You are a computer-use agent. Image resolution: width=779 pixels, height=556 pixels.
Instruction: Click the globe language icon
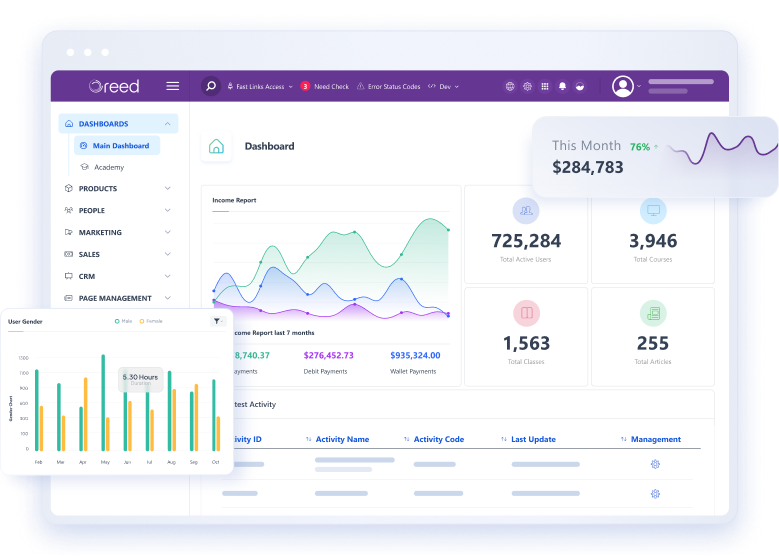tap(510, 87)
---
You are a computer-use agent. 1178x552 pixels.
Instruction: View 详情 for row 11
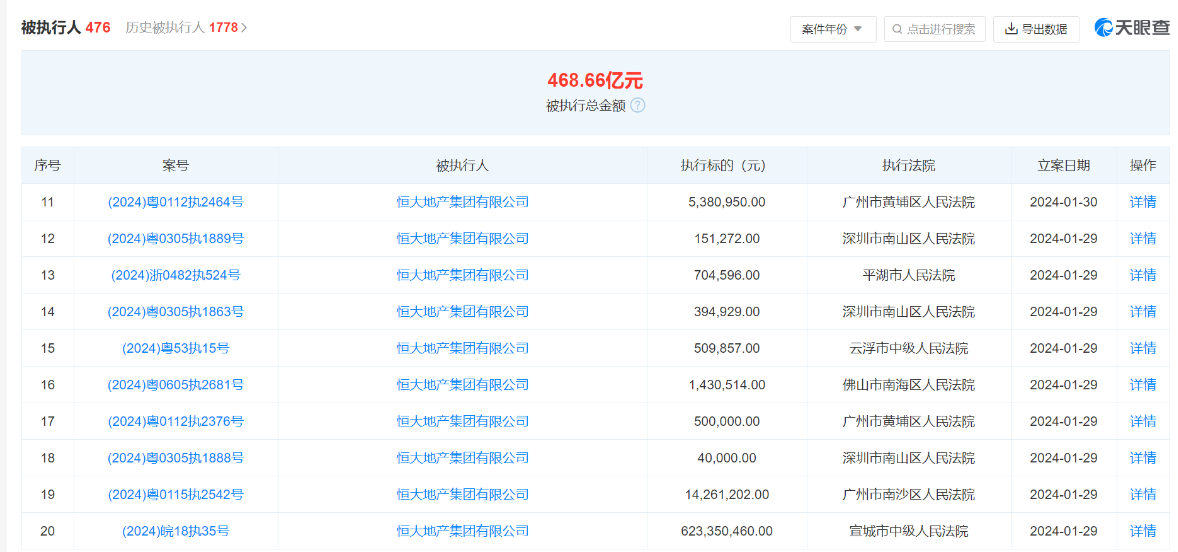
==
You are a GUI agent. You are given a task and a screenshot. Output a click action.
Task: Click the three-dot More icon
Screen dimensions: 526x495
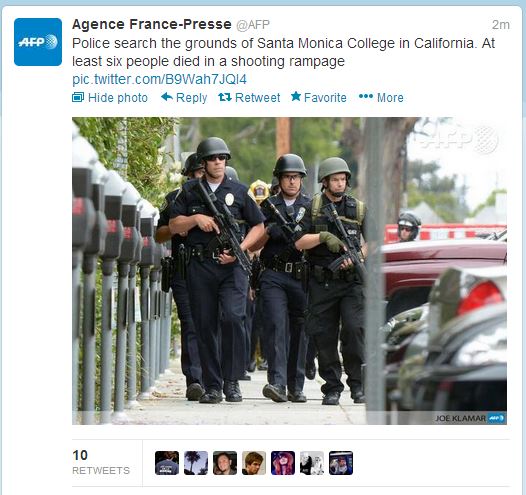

◆ Assignment: Would you report every line of the entries above containing the word "agent"?

◆ Result for this task:
You are a computer-use agent. Image resolution: width=779 pixels, height=556 pixels.
You are a computer-use agent. 1178x552 pixels.
You are a GUI agent. You are given a task and a screenshot. Output a click action.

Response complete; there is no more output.